Dans l'extrait ci-dessous sur la liberté de la presse en Europe, recopiez à l'identique le passage qui va de « La liberté de » jusqu'à « ne sait où. ».

EXTRAIT
◇ ◇ ◇ ◇ ◇
Les journalistes ne sont donc pas sous la coupe de milliardaires qui les manipuleraient dans des intérêts économiques extérieurs à la presse. Ni sous la coupe directe du pouvoir. Or cette dérive s’accentue en Europe.
Le journal d’opposition hongrois Népszabadság a été fermé du jour au lendemain par son propriétaire autrichien sur la pression du gouvernement. Ce sont des amis personnels du premier ministre, Viktor Orbán, qui entendent le relancer. Ce quotidien qui fut autrefois un étendard communiste, converti à la démocratie, s’affichait au centre gauche. Trop lié aux socialistes corrompus, il avait perdu la cote et beaucoup de lecteurs. Récemment, il avait publié des enquêtes impertinentes sur la corruption au sommet de l’Etat.
Dans la foulée, plusieurs titres régionaux passent aussi sous le contrôle du pouvoir. Quant aux télés privées, elles ont été mises au pas à travers des menaces fiscales. Restent encore quelques médias indépendants, mais jusqu’à quand? «Le paysage médiatique hongrois est aujourd’hui plus proche du modèle russe que du modèle ouest-européen», estime Agnes Urbán, chercheuse à l’observatoire des médias Mérték.
La liberté de presse se ratatine aussi dans un pays qui fait peu parler de lui: la République tchèque. Où un milliardaire a fait main basse sur la presse: Andrej Babiš, fils d’un haut fonctionnaire en poste à l’ONU, éduqué dans les écoles privées de Genève. Après l’effondrement du régime, cet ex-président des Jeunesses communistes s’est converti au big business. Il put acheter très tôt des groupes industriels avec un argent tombé d’on ne sait où.
Il est aujourd’hui propriétaire du groupe Agrofert, actif dans l’agroalimentaire et la chimie. Il pèse 24,5 milliards d’euros, il est l’homme le plus riche du pays.
◇ ◇ ◇ ◇ ◇
MATÉRIEL RECUEILLI
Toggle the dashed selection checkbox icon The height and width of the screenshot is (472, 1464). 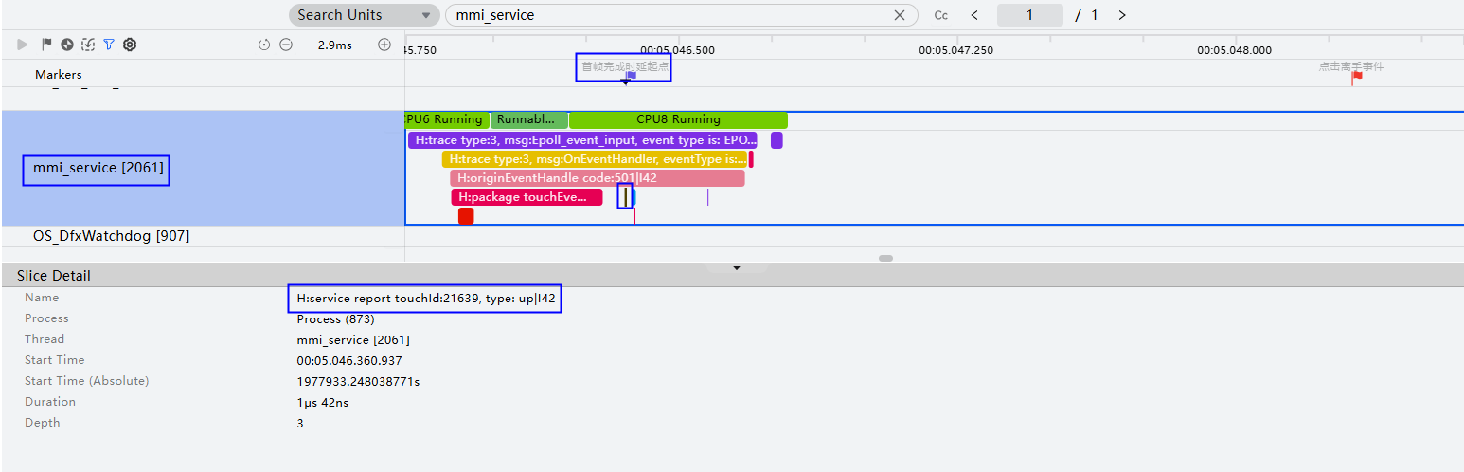88,45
◇ ◇ ◇ ◇ ◇
RÉSULTAT OBTENU
La liberté de presse se ratatine aussi dans un pays qui fait peu parler de lui: la République tchèque. Où un milliardaire a fait main basse sur la presse: Andrej Babiš, fils d’un haut fonctionnaire en poste à l’ONU, éduqué dans les écoles privées de Genève. Après l’effondrement du régime, cet ex-président des Jeunesses communistes s’est converti au big business. Il put acheter très tôt des groupes industriels avec un argent tombé d’on ne sait où.